Tubulin is a dimeric protein, formed by α- and β-subunits, and is the principal constituent of microtubules (MTs). As a part of the cytoskeleton, MTs are involved in different cellular functions including mitosis, cell motility, axon growth, intracellular transport and signaling, etc. Different post-translational modifications (PTMs) take place on the tubulin subunits and affect the organization of MTs and their interaction with other cellular components. The best-characterized α-tubulin modification involves the removal of the gene encoded C-terminal tyrosine residue (Tyr) by a carboxypeptidase, to expose a glutamate residue (Glu). This PTM can be reversed by an enzyme called tubulin tyrosine ligase (TTL), which reincorporates Tyr in the original position.
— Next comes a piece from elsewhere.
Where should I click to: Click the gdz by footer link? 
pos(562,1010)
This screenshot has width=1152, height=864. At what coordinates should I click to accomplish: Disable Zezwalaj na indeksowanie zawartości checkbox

It is also known that TTL can add other Tyr analogues, such as 3-Nitrotyrosine, L-Phenylalanine, L-Dopa and azatyrosine, instead of Tyr at the same position. The incorporation of some of these analogues could lead to the formation of MTs with altered tubulin, affecting its interaction with molecular motors and stabilizing proteins, which could affect normal cell functioning. Our aim is to study the mechanisms that relate this PTM of α-tubulin to different cellular functions and its possible participation in neuronal pathologies when TTL incorporates certain Tyr analogues.